Deliverable 4 - YOLO Detection

Summary

Goal

Set up YOLO neural network for object detection in an input image. The YOLO architecture has shown promise in real-time object detection at speeds fast enough to be applicable to dynamic environments.

Conclusions

YOLO works quite well on iconic images. Even on non-iconic images, the model can detect objects in the background as well as upfront ones. But accuracy needs to improve for cards further back in the image.

The time spent per image is under two seconds on an NVIDIA 1070 GPU. The majority of the time is lost in the lack of optimization in the Pytorch implementation of YOLO, which would improve with a preloaded model running on a server with gunicorn or django accepting image requests. The GPU does not seem to be fully utilized either, running at ~11% VRAM usage during detection.
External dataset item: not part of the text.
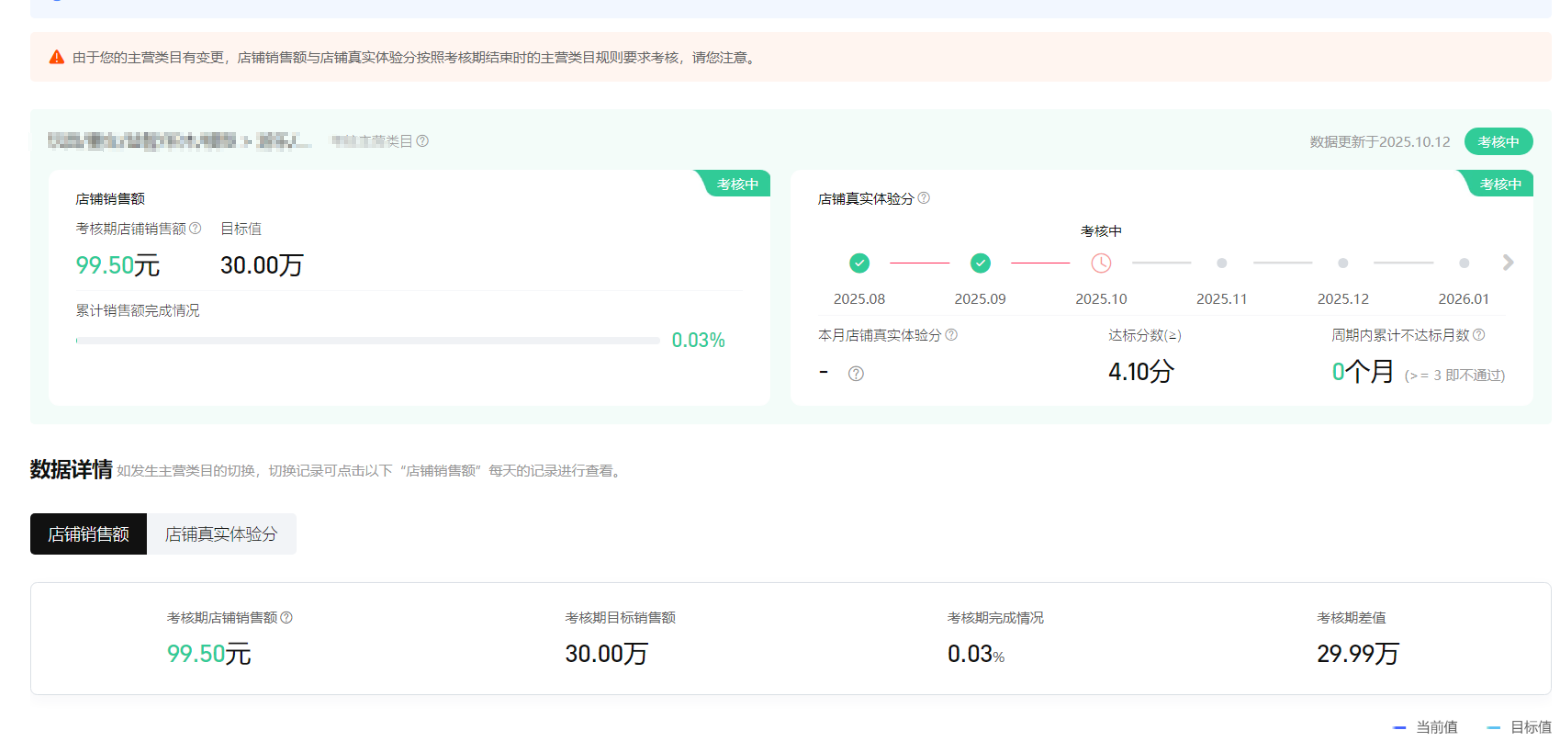This screenshot has width=1555, height=743.
Task: Click help icon beside 本月店铺真实体验分
Action: [951, 335]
YOLO proves itself to be a powerful starting point to develop a model that can detect several objects of different pose in an image. See the references section for a more detailed overview of YOLO's effectiveness at different image type detections.

Image Types

Not all images are the same. There are differences such as time of day, number of objects per image, how many different types of objects are in an image, and even the image pixel density. Classical image detection would also apply processing techniques such as conversion to grayscale to augment image detection.

There are two main distinctions that have been most prevalent in recent training sets such as VOC and COCO.

Iconic

These images have the object front and center. Some examples of these include product shots found on Amazon, or portraits dedicated to a person or thing. These are also the easiest to annotate, since there is usually just one object.

It is also these types of images that YOLO has the easiest time accurately detecting. There was one case where an iconic image failed to classify toy cars accurately, mistaking them for cell phones. This is most likely because of the training set used for YOLO to teach it what car features are significant.

Non-iconic

These have more objects in a frame. "More" has been loosely applied as having greater than three objects in an image, and these objects often are different classes from each other.

YOLO has some success detecting objects of this type, even with objects in the background, instead of front and center. However, with the use case of a parking lot, YOLO has had a hard time detecting cars further back in the recesses.